Protecting workers through the COVID-19 pandemic
Ashik is from Jashore, in Bangladesh, and is a migrant working in Malaysia. Today, as he has done for the last 8 days in a row, he is cycling down the Jalan Krubang Road in Malacca, Malaysia, riding from a hostel to his job in a rubber products factory. Ashik moved here to get work – an offer to work on a production line for latex protective gloves, the kind used in hospitals and clinics all over the world. It’s steady work, but in often difficult conditions. The factory is busy, hot and crowded, and he often works long shifts without breaks. But Ashik is appreciative that its regular income that he can send back to his family in Bangladesh.
Right now, Ashik is worried not only about being on time for his shift, but that he’s seeing everyone around him wearing masks and scarves, desperately hoping not to catch the COVID-19 virus that seems to be on every news bulletin.
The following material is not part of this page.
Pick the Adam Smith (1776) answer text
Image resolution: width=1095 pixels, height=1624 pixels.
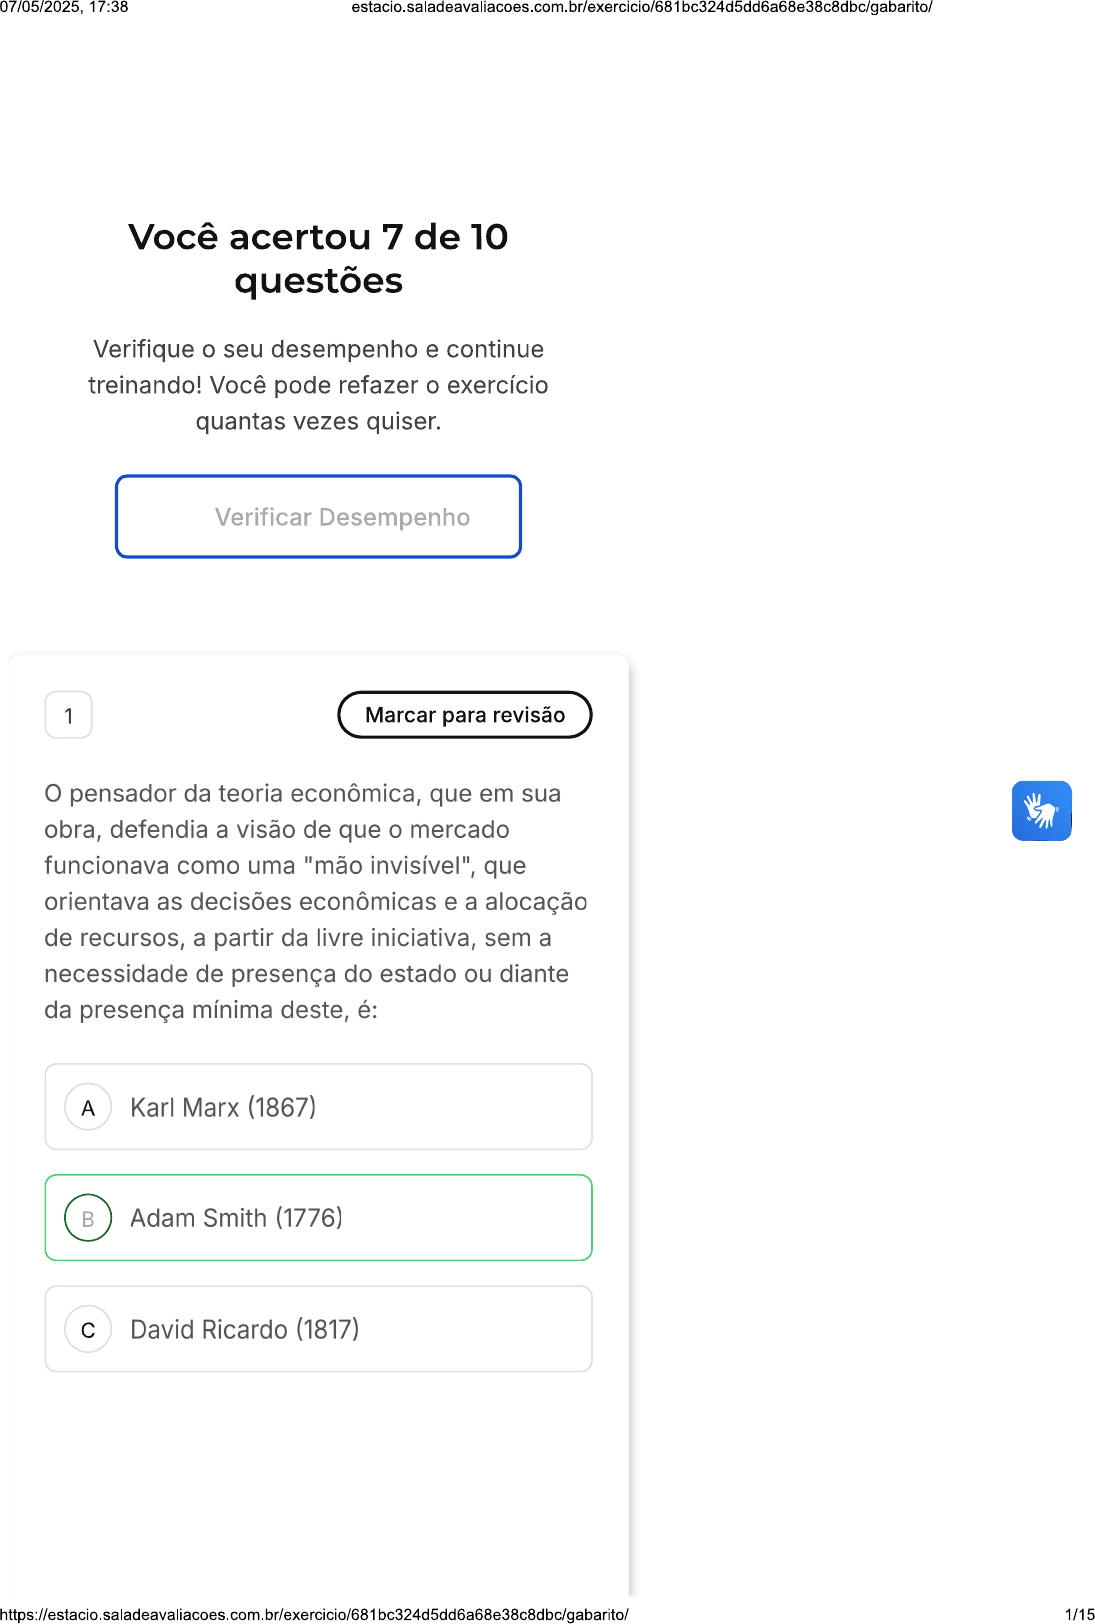click(236, 1218)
If Ashik catches the virus, he won’t be able to work, and he might lose his job altogether.
As a result of the virus, the demand for protective clothing has gone through the roof and Ashik’s glove production line is running 24-hours per day. He’s been working 14-hour shifts for 8 days straight and he’s exhausted. Ashik doesn’t want to lose this valuable job, so despite his tiredness, he pushes harder on the pedals to get through the factory gates a few minutes early. He doesn’t want to stand out. As he walks into the factory, he takes his old Nokia phone out and texts his wife quickly, wishing her well and promising to speak in the evening – that’s if he’s not held back again like he has been for the last three nights.
It’s people like Ashik, that Sedex was founded to protect. Workers thousands of miles away, working in difficult conditions, producing goods for consumption by consumers on the other side of the planet. We take for granted access to cheap goods – the global economy has driven down prices, and fast transport routes have allowed these goods to flow quickly to where they are needed. But we as consumers often don’t stop to think about how they were produced, or whether those making our products are treated well.
The Sedex business facilitates the flow of information about workers, from the factory floor to the buyers at retailers and wholesalers, asking important questions about their wellbeing, working conditions and renumeration. That process is backed by third-party audit companies who visit every factory and see with their own eyes what is happening, talking directly to workers, their managers and employers. This process has enabled a significant shift in worker conditions right around the world.
But times have changed rapidly. The global coronavirus pandemic has meant that travel restrictions are in place, factories are not letting outsiders through their doors and it has become very difficult for on-site assessments to take place. As the world responds to this crisis, ordering more and more goods, there’s a danger that whether deliberately or not, workers may be forced into ever more difficult conditions and decisions.
That’s why this month, Sedex is launching two tools to respond to this challenge. Firstly a ‘virtual assessment’ capability to allow buyers, suppliers and auditors to work together to accomplish a site assessment without the need for an auditor to step on-site. Secondly, in partnership with &Wider, we are launching a solution that talks directly to workers, allowing them to tell us, via their phone, how they are being treated. The solution is automated, works with any phone and will allow us to gather information from tens of thousands of workers at a time to really get a picture about working conditions.
These are critical times for everyone and while we all strive to deal with this global health crisis, it’s important that we don’t forget those at the beginning of the supply chain, producing the very goods we need to combat this threat. Every life is important, and we hope with these tools and technologies, we can give a voice to Ashik and his colleagues, to work together, to produce a fairer and more ethical global supply chain.